Not my priority: how the public sees social care (and what can be done about it)

Authors

Without adult social care support, a full life would be impossible for many people. It helps people carry out basic tasks such as washing, dressing and eating but also, for some people, allows them to go out in their communities, meet friends and families, or go to work. Yet, issues with access to support, quality, the workforce, local variation and market instability has led to wide acknowledgement that reform is essential.

So why has this reform not happened?

In this report we explore why public opinion and attitudes towards social care are a key barrier to change. Why is it that social care rarely figures as a key issue during elections, and why is it all too easy for politicians to duck reform and yet not be penalised at the ballot box? How can it be that satisfaction with social care is lower than any NHS service and yet there is little-to-no clamour for change from the electorate?

What does the public think about social care?

  1. Many people do not understand the basics of social care, who provides it, how it is funded and what it does.

  2. Social care is far down the list of policy priorities for the public, though it rises when people are prompted about it.

  3. Public satisfaction with social care is very low and people are pessimistic about it getting better.

  4. People want the state to cover most of the cost of social care but there is less agreement on the details.

What are the implications for reform?

  • Lack of understanding is hard to tackle because it is driven by several factors, including the broad nature of social care, its complicated funding system, the unclear boundary between the NHS and social care, the reality that few people draw on social care at any one time, and that social care is something that people just do not want to think about.

  • The outcomes, choice and control approach of the Care Act has passed people by.

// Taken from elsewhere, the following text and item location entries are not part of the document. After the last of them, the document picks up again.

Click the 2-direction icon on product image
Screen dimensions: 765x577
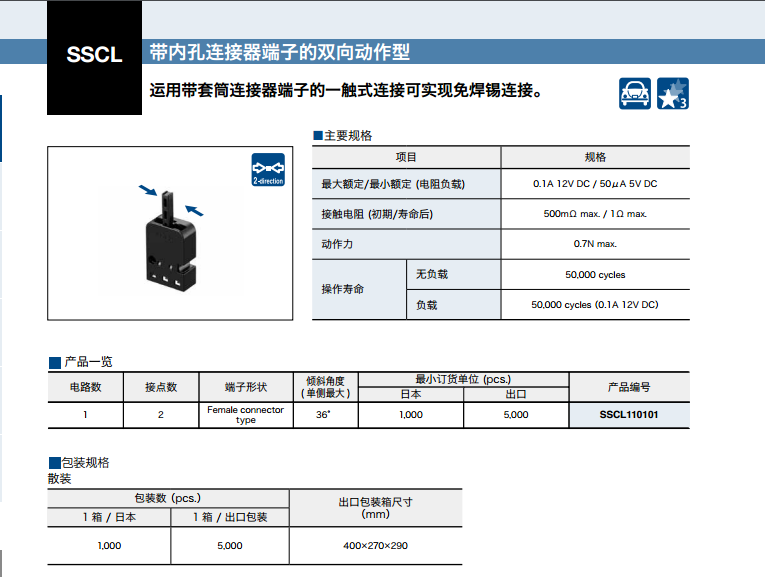[268, 171]
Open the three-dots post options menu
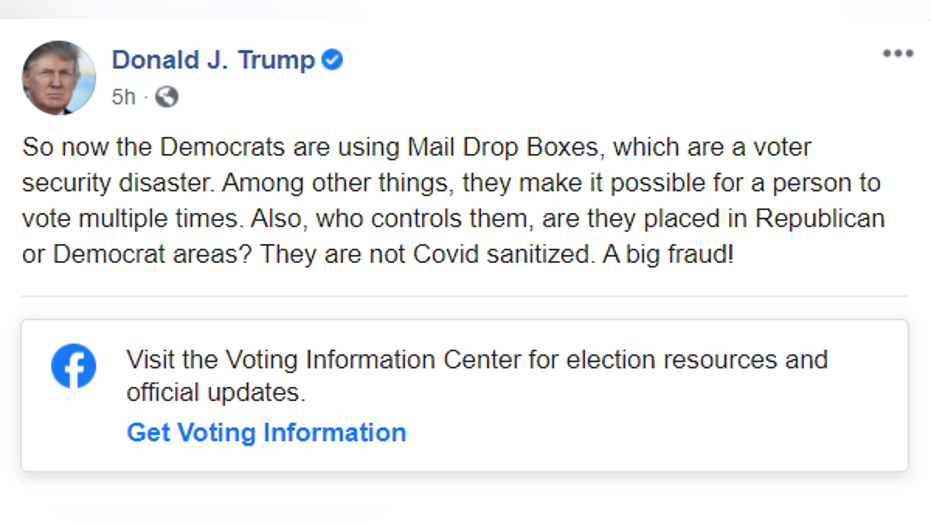 pyautogui.click(x=898, y=53)
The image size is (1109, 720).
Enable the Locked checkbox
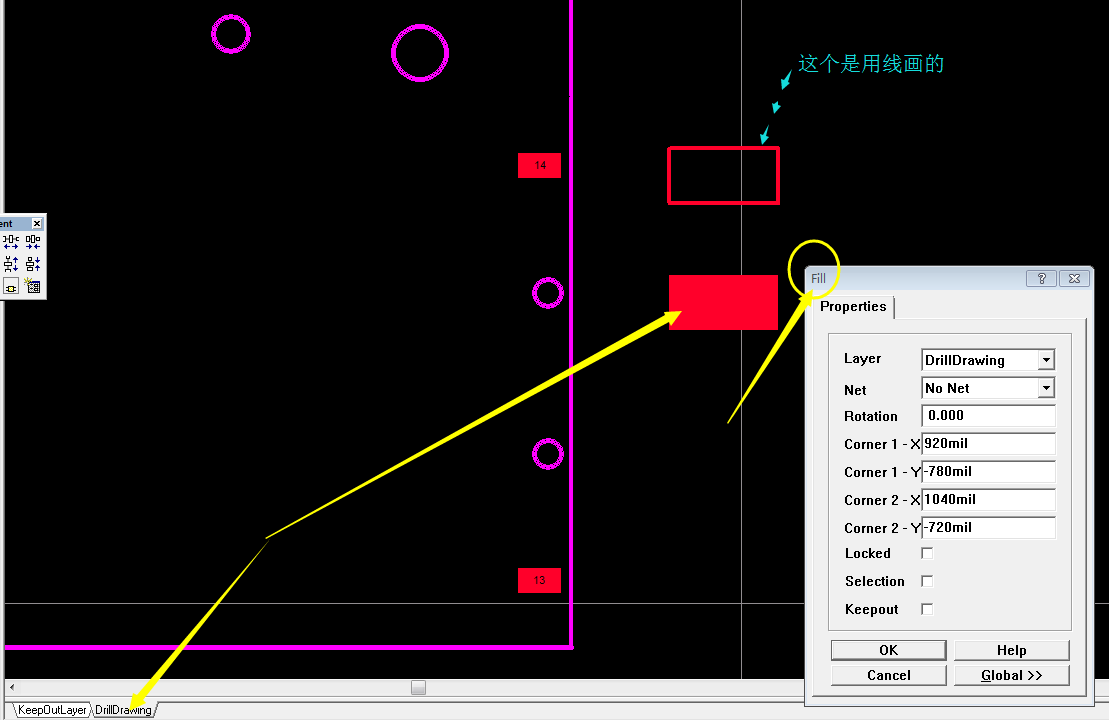pyautogui.click(x=927, y=553)
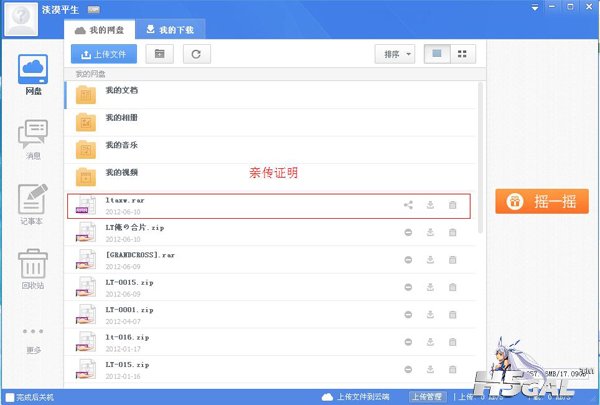This screenshot has width=600, height=405.
Task: Switch to list view mode
Action: (x=437, y=54)
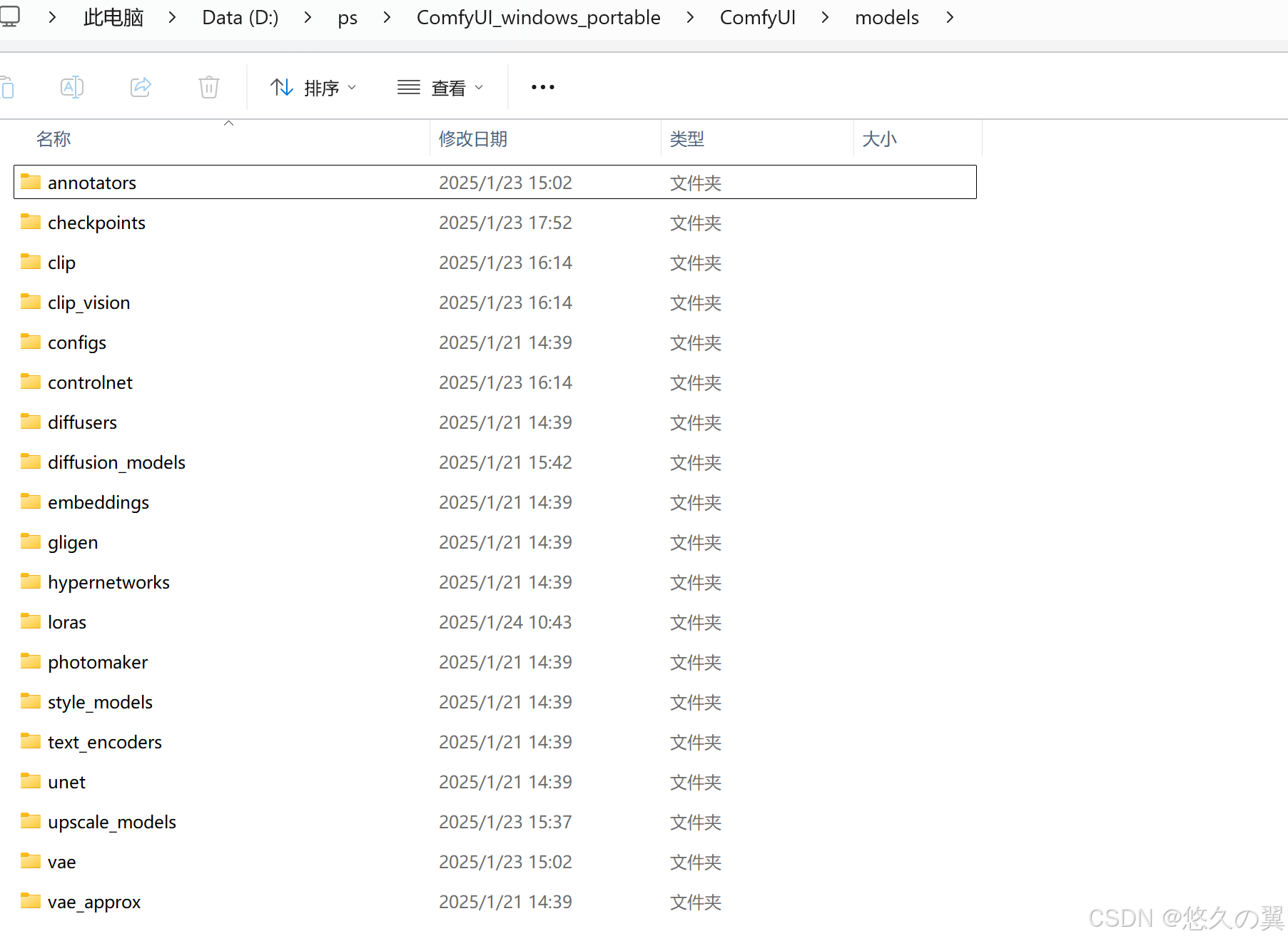
Task: Click the Rename icon in toolbar
Action: (x=72, y=87)
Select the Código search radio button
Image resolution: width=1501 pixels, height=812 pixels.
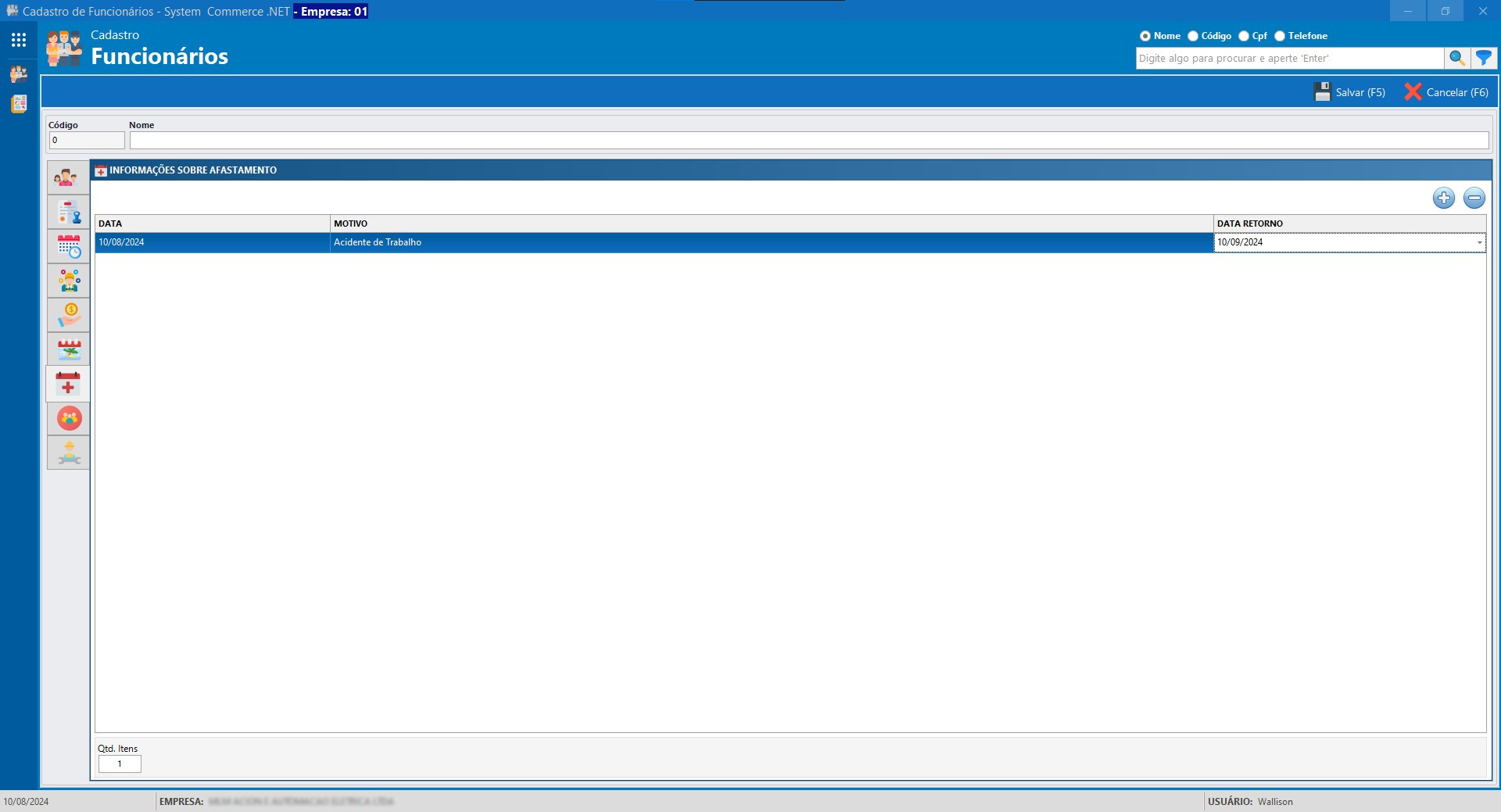click(1193, 36)
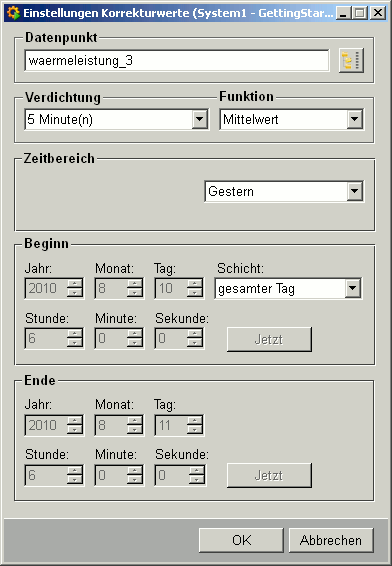Image resolution: width=392 pixels, height=566 pixels.
Task: Increase the Ende Sekunde spinner value
Action: click(196, 470)
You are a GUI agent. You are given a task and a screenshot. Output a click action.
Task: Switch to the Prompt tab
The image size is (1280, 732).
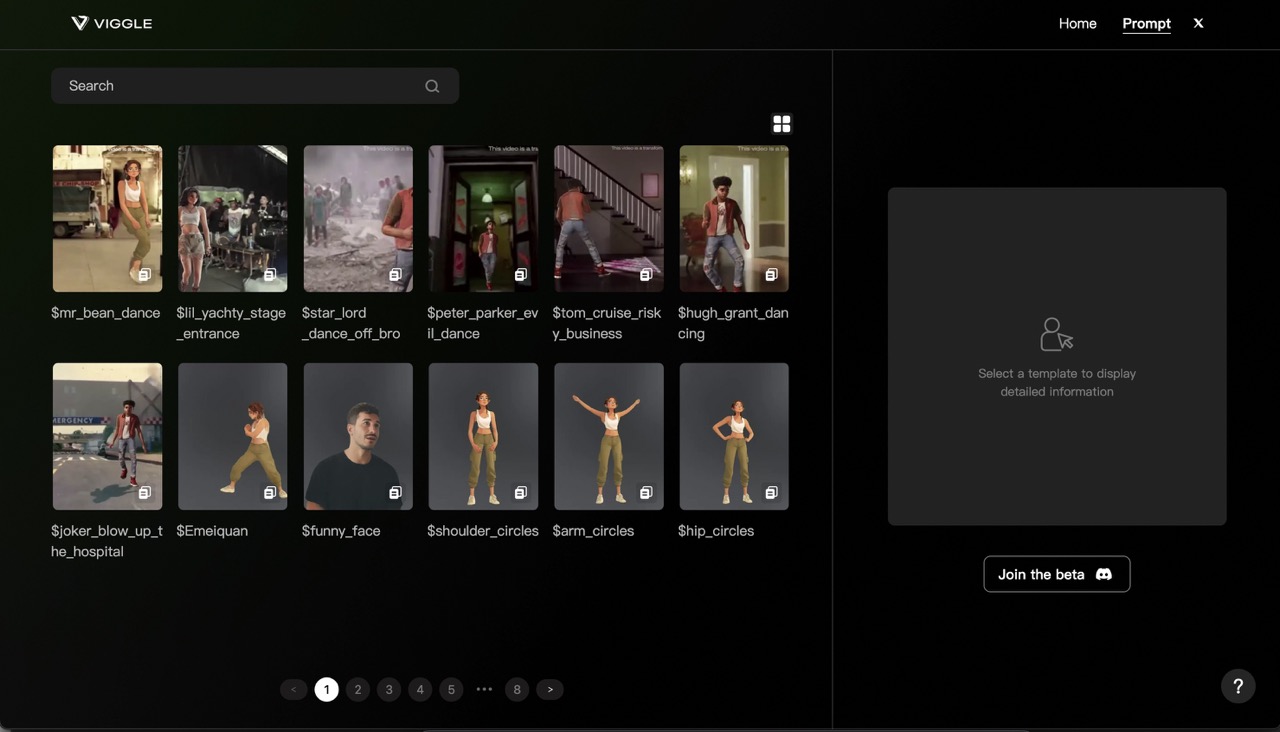click(x=1146, y=23)
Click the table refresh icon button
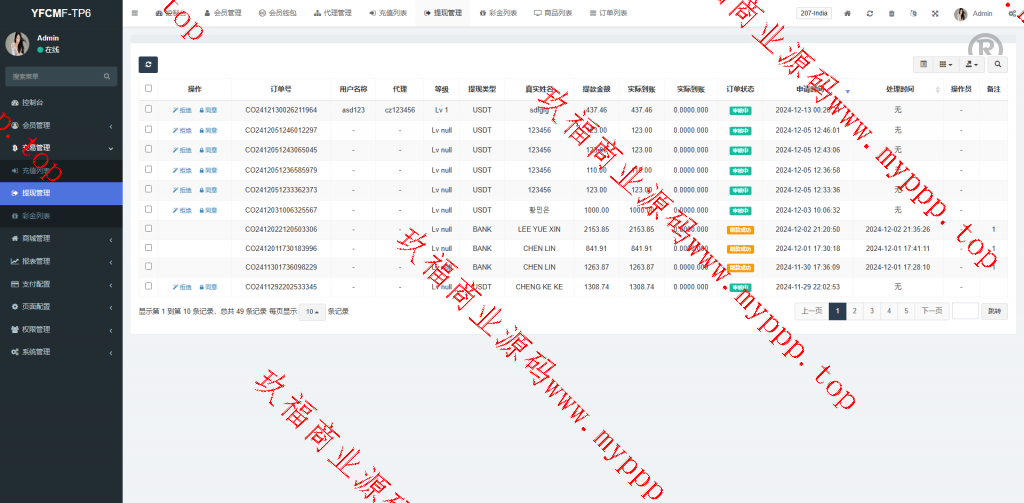 tap(147, 64)
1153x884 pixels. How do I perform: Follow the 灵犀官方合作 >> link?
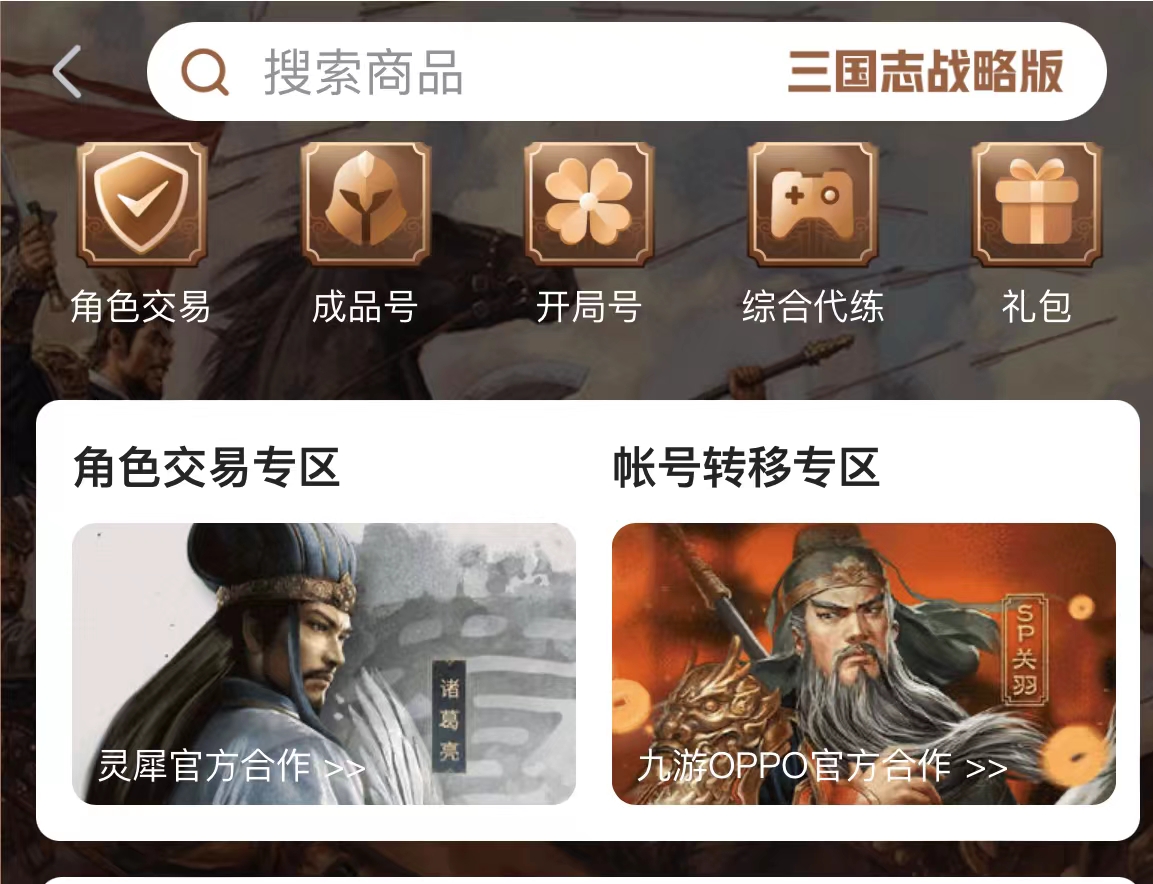pos(232,766)
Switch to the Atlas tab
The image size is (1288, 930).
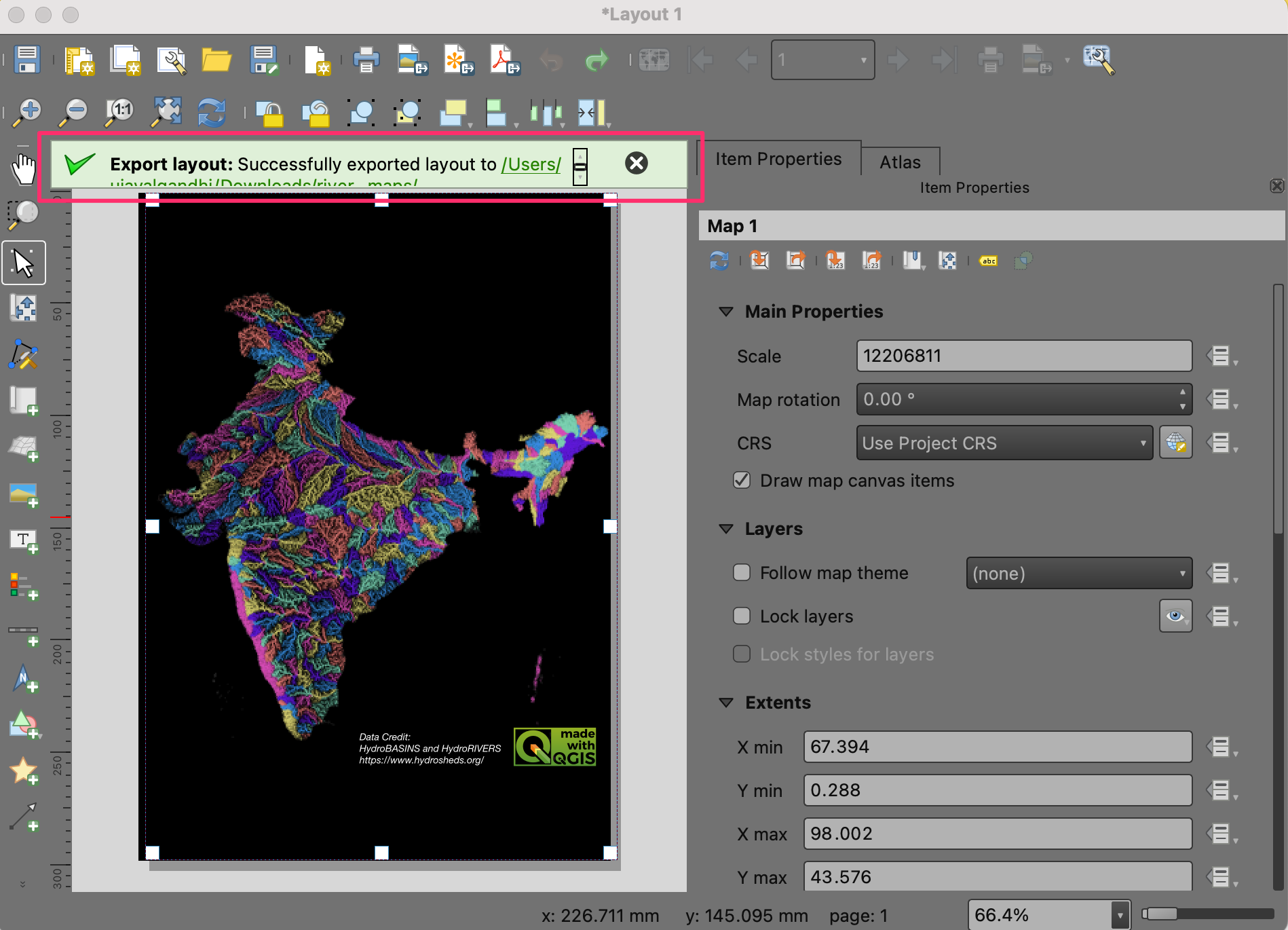900,162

Expectations are around protecting ‘vulnerable’ people rather than improving freedom and choice.

  • Third parties – the media, families, friends – are a key driver behind public views on satisfaction with social care.

  • National political activity, rather than social care sector campaigning, drives public prioritisation of social care as an issue…

  • ...but that is usually focused on the most difficult and contentious subject: how social care should be funded.

What should happen now?

Over decades now, there have been initiatives around starting national conversations or big public debates on social care, and yet the data presented in this report shows that none of these have had the intended impact.

To help break this cycle we suggest the following:

  • Explore what motivates the section of the public who regard it as a priority when prompted – what is different about them? What drives their views?

  • Work out how to reach people who influence attitudes to social care – those who have a stake in the system such as people who draw on services, their friends and families, and the workforce, as well as the media and politicians.

  • Consider how best to use the relationship between social care and the NHS, given the evidence that social care is prioritised more when it is seen as being instrumental in improving issues that the public do prioritise, most notably the NHS.

  • Accept that the public is in a different place from the social care sector and this should influence language and messaging.

  • Identify the social care ‘tangibles’ – for example, more staff and more people receiving publicly funded services - that resonate with the public and which matter most to them.

  • Because there is little to suggest that suggest that social care can be a vote winner, and a lot to suggest it can be a vote loser, seek to build political consensus.

  • Don’t start by talking about how social care is funded: it is the most contentious and confusing subject for the public and the most dangerous one for politicians.

  • Find the answers to questions that are unexplored, such as what sort of social care people most value, if more money were spent, what would people like it spent on?

  • Who do people trust the most on social care – government, councils, providers, charities, people who use services? Use all of this to present a more consistent and credible case for reform. Test the approach with the public and then track attitudes over time.